Don Zimmer -- Yankees coach, original Met, major-league manager -- dies at 83
Don Zimmer, a true baseball character whose remarkable 65-year career in the game took him from Brooklyn to Queens to the Bronx, passed away Wednesday night, the Rays announced. He was 83.
Zimmer, affectionately known as "Zim" or "Popeye" for his resemblance to the cartoon spinach-eating sailor, met Babe Ruth as a boy, played alongside Jackie Robinson with the Dodgers and earned four World Series rings as the Yankees' bench coach during the franchise's return to prominence.
Zimmer was an infielder on the Brooklyn team that won the 1955 World Series. Seven years later, he lost 120 games as an original member of the Mets. Recently employed as an advisor for the Rays, Zimmer had been in a Florida rehab center since April heart surgery.
"Don spent a lifetime doing what he loved," Yankees owner Hal Steinbrenner said Wednesday night in a statement. "He was an original -- a passionate, one-of-a-kind baseball man who contributed to a memorable era in Yankees history. The baseball community will certainly feel this loss."
As much as Zimmer was always part of the baseball fabric in New York, his fame reached new levels when he joined the Yankees as Joe Torre's bench coach in 1996. Zimmer was the perfect partner for Torre, a sage baseball lifer who brought his wisdom and wit to a Yankees' team looking to recover from the instability of the early '90s.
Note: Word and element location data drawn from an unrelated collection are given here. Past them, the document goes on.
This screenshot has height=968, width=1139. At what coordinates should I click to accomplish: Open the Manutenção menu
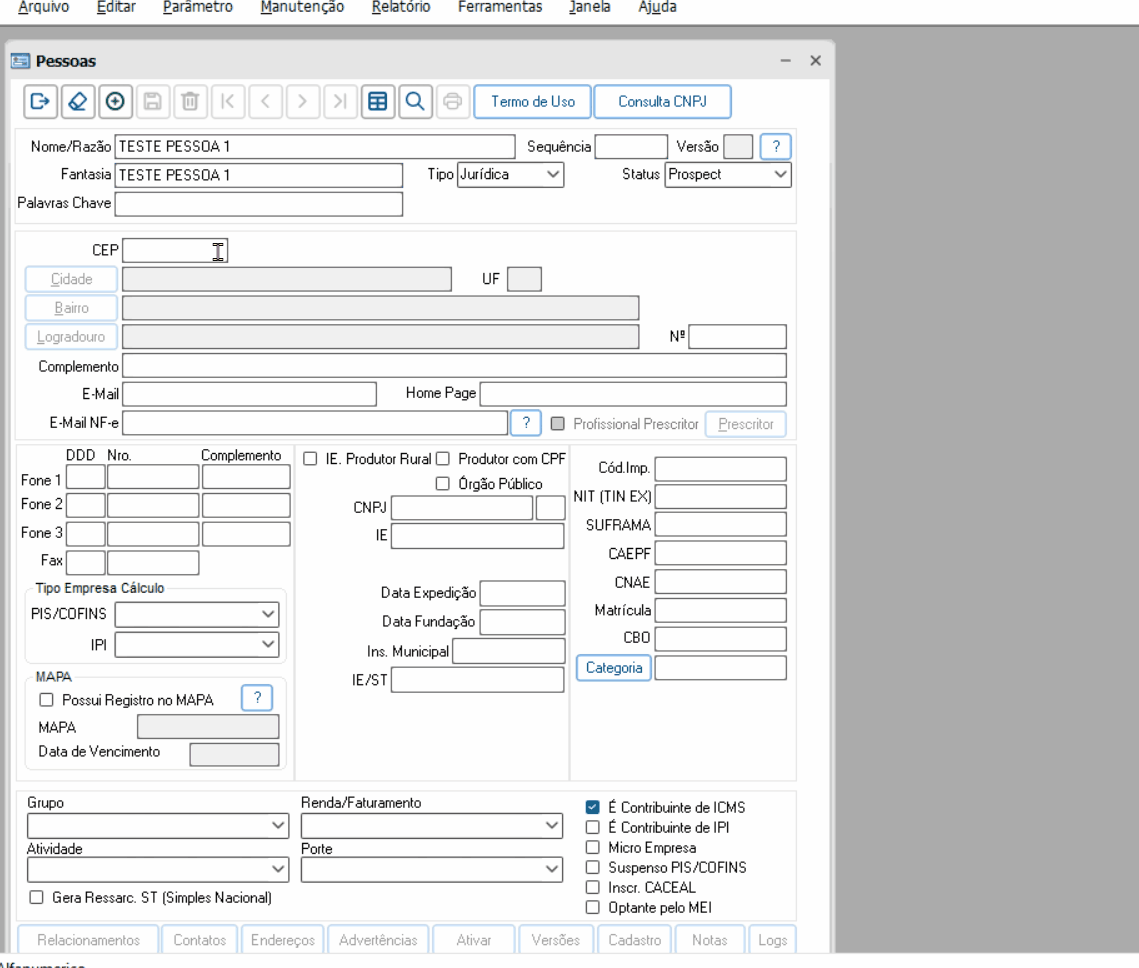[301, 7]
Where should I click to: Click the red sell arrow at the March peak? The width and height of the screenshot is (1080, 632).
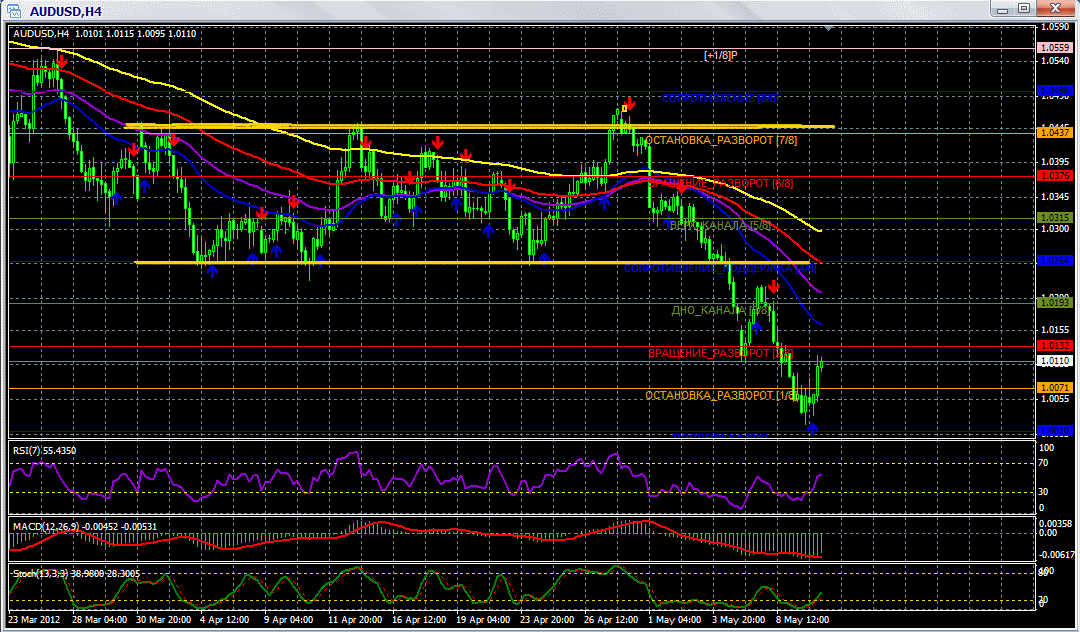[x=61, y=62]
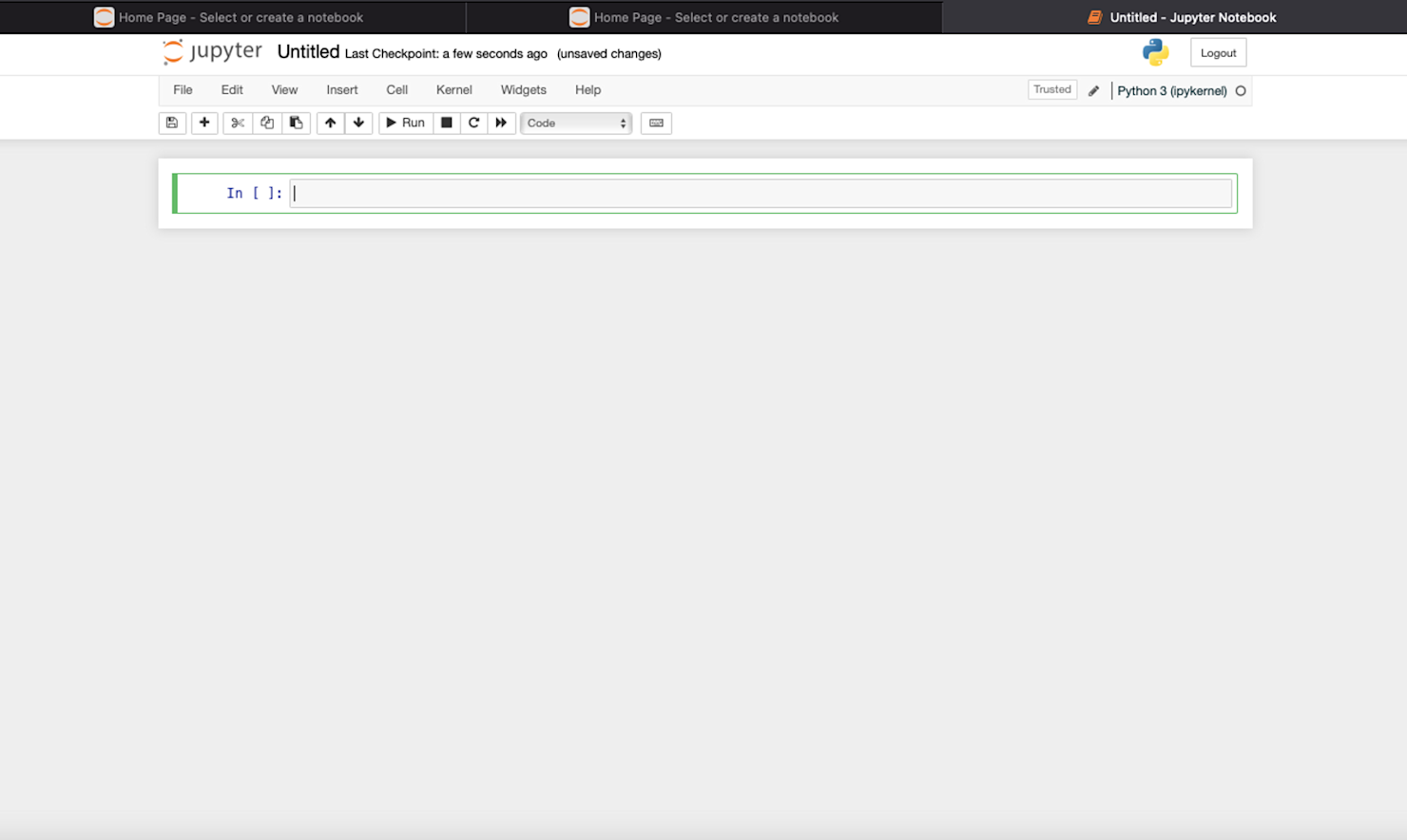The width and height of the screenshot is (1407, 840).
Task: Open the cell type Code dropdown
Action: pos(575,123)
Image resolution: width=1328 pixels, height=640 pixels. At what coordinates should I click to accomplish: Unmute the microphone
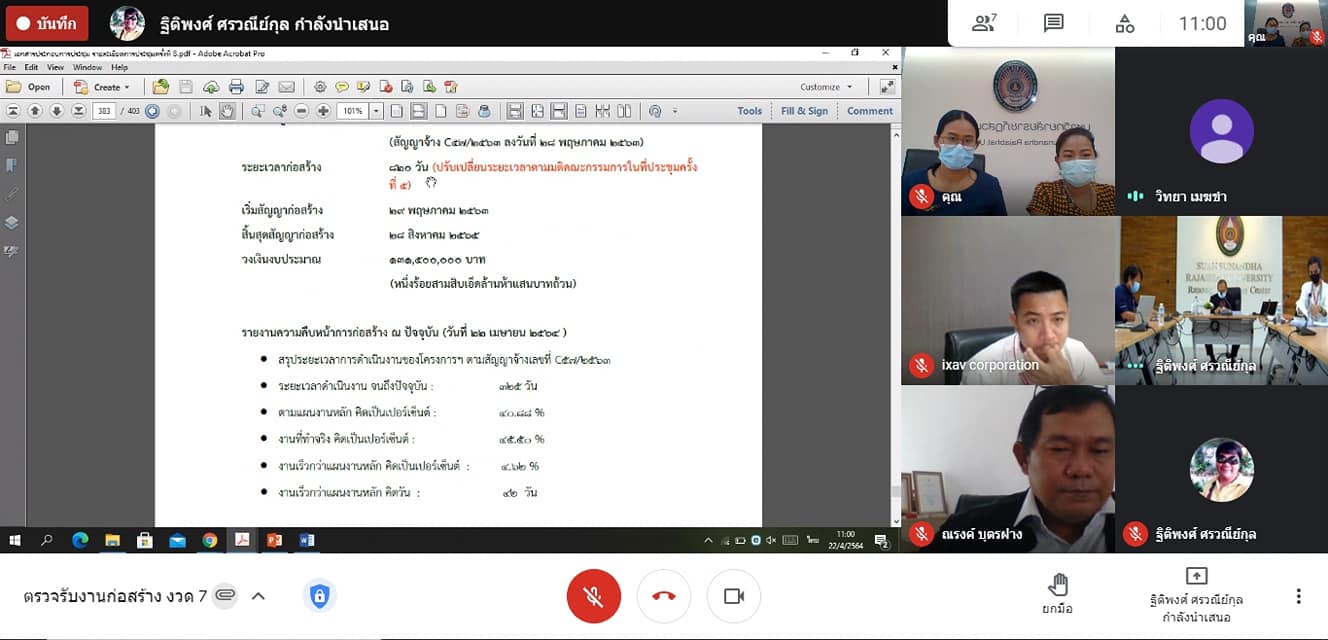point(593,596)
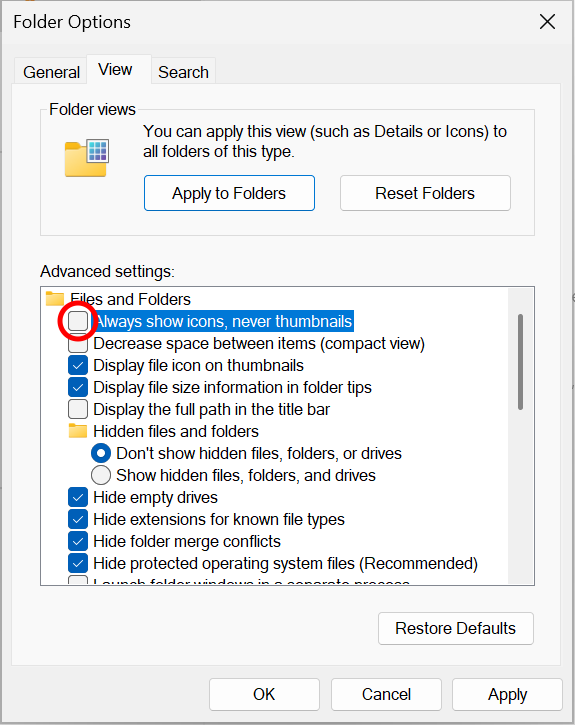This screenshot has width=575, height=725.
Task: Click the Files and Folders folder icon
Action: (x=55, y=299)
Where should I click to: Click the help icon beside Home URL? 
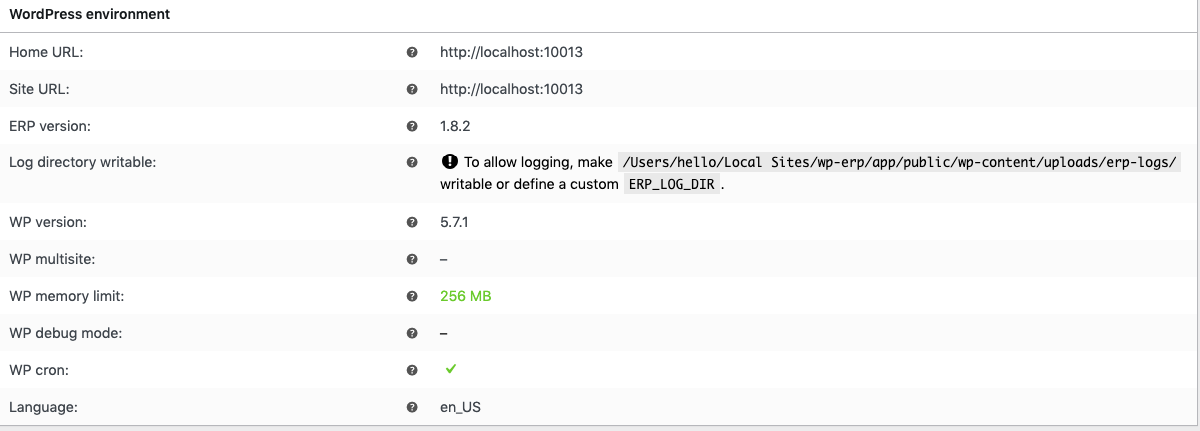412,52
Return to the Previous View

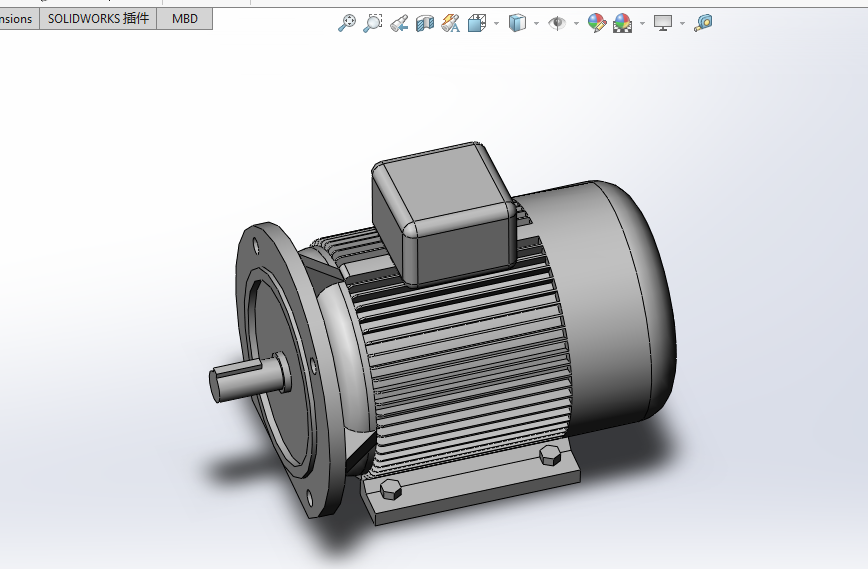coord(399,22)
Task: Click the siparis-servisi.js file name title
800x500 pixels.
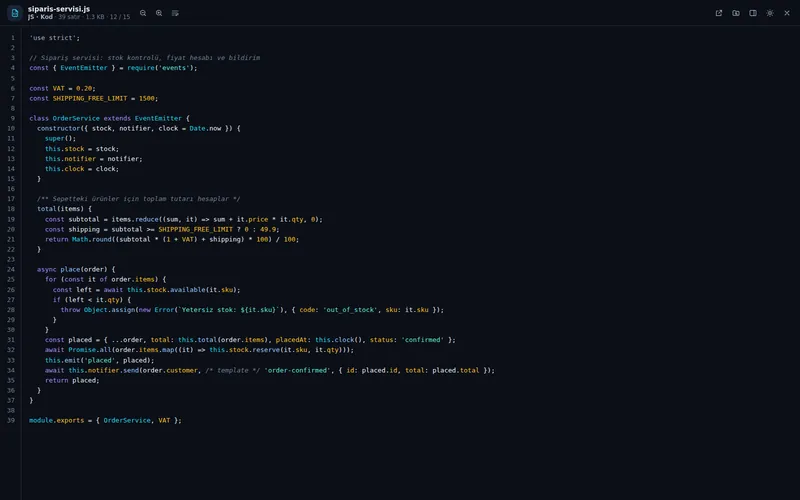Action: tap(59, 9)
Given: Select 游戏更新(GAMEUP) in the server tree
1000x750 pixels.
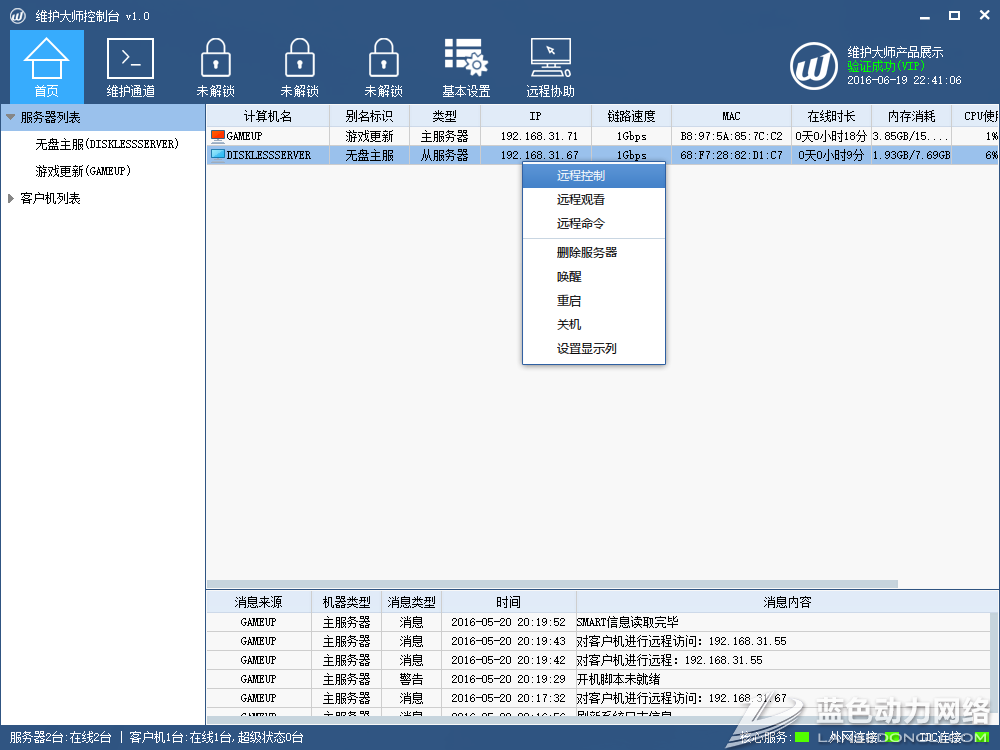Looking at the screenshot, I should (x=84, y=171).
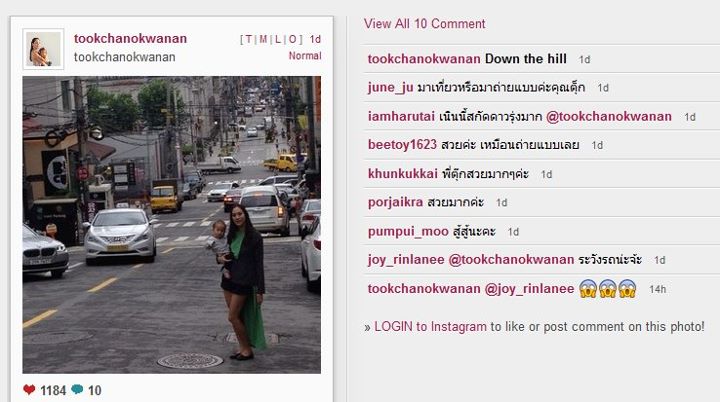Open pumpui_moo commenter profile
720x402 pixels.
click(408, 231)
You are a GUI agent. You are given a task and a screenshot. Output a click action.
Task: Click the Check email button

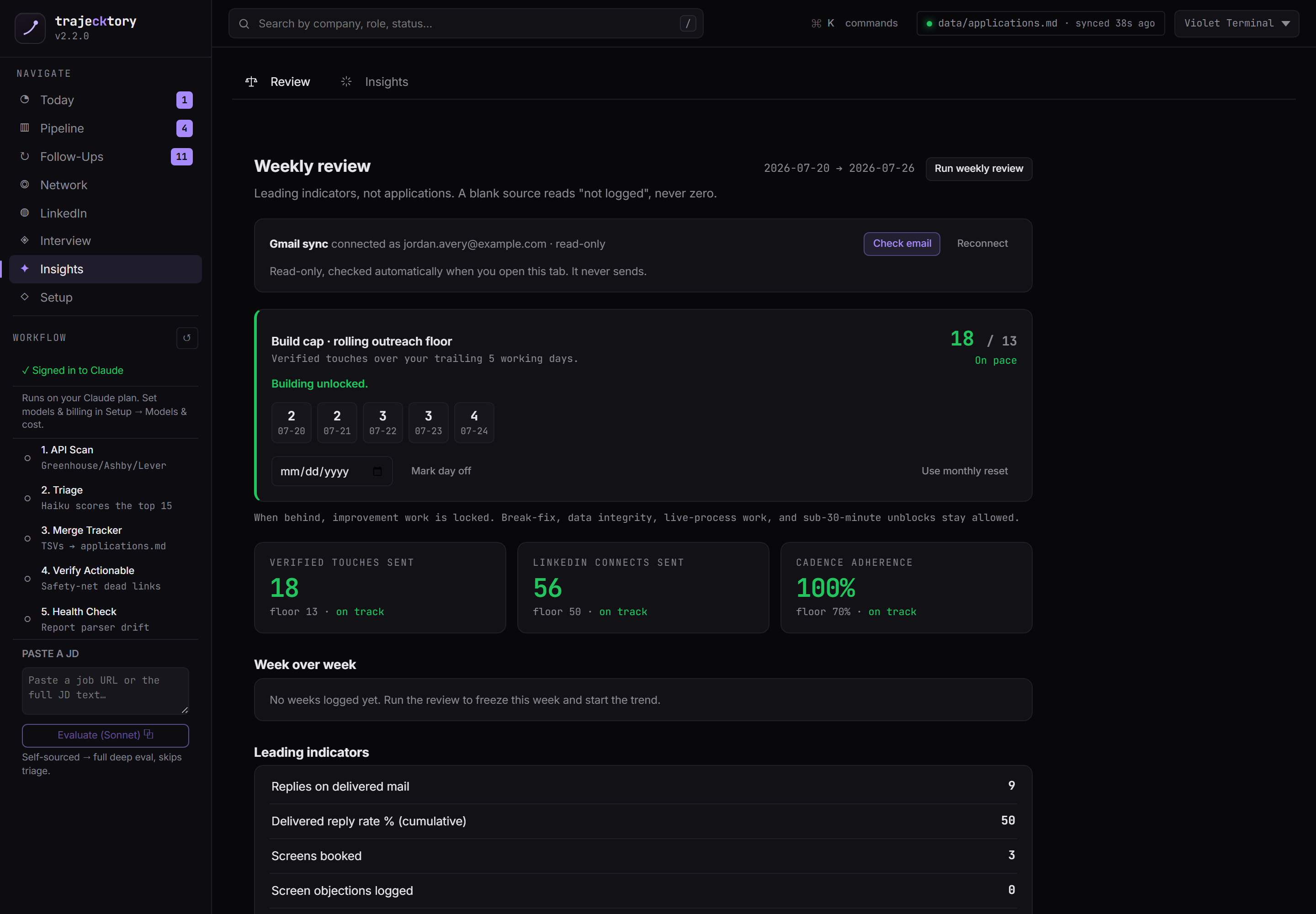pos(902,244)
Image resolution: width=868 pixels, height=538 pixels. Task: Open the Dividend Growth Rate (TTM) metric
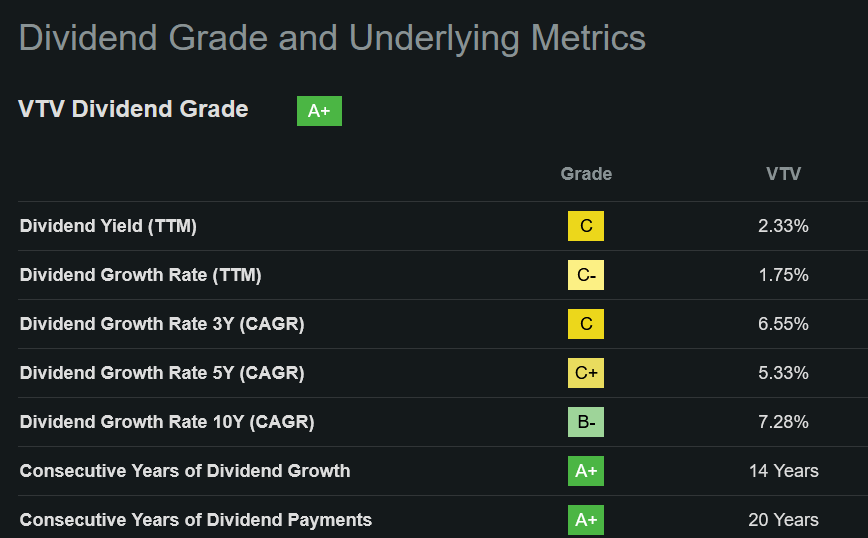140,275
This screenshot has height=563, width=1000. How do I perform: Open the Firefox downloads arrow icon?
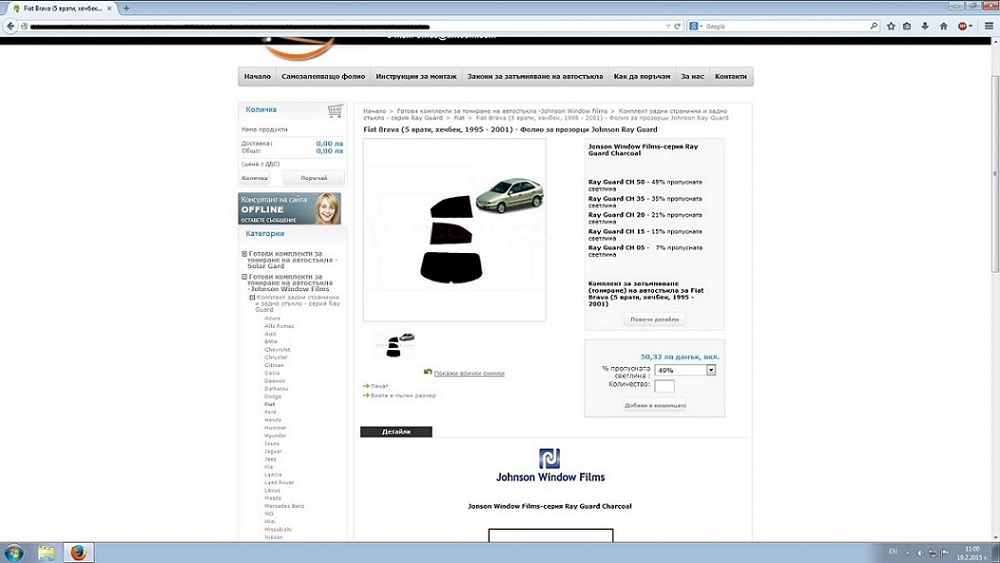pyautogui.click(x=926, y=26)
Torre often credited Zimmer for many of his successful decisions on the field, and the pair won four World Series titles together. Zimmer even took over the manager's chair when Torre was recovering from prostate cancer during the 1999 season. The Yankees went 21-15 during that stretch.
"I hired him as a coach, and he became like a family member to me," Torre said Wednesday night in a statement. "He has certainly been a terrific credit to the game. The game was his life. And his passing is going to create a void in my life and my wife Ali's. We loved him. The game of baseball lost a special person tonight. He was a good man."
For a new generation of fans unaware of Zimmer's lifelong exploits, his on-field tussle with Pedro Martinez during the 2003 ALCS at Fenway Park elevated him to even greater cult status. With the two teams brawling, Zimmer charged from the dugout and was thrown to the ground by Martinez, who later apologized. Zimmer, always respectful of the game, was in tears himself when he later said he was sorry for his behavior.
"Like everyone in Major League Baseball, I am deeply saddened by the loss of my friend Don Zimmer, one of our game's most universally beloved figures," commissioner Bud Selig said in a statement.
Zimmer's celebrity soared during the Yankees years, but he had established himself as a baseball icon long before his arrival in Bronx. He played 12 seasons in the majors -- for six different franchises -- and even a year in Japan. Twice he suffered terrible beanings, but still logged 1,095 games and finished a career .235 hitter.
Only Zimmer could manage baseball's two most cursed franchises in the Red Sox and Cubs, then -- as a former Brooklyn Dodger of all things -- become an integral part of a 21st century Yankees' dynasty.
As Selig described Zimmer, "a unique baseball man."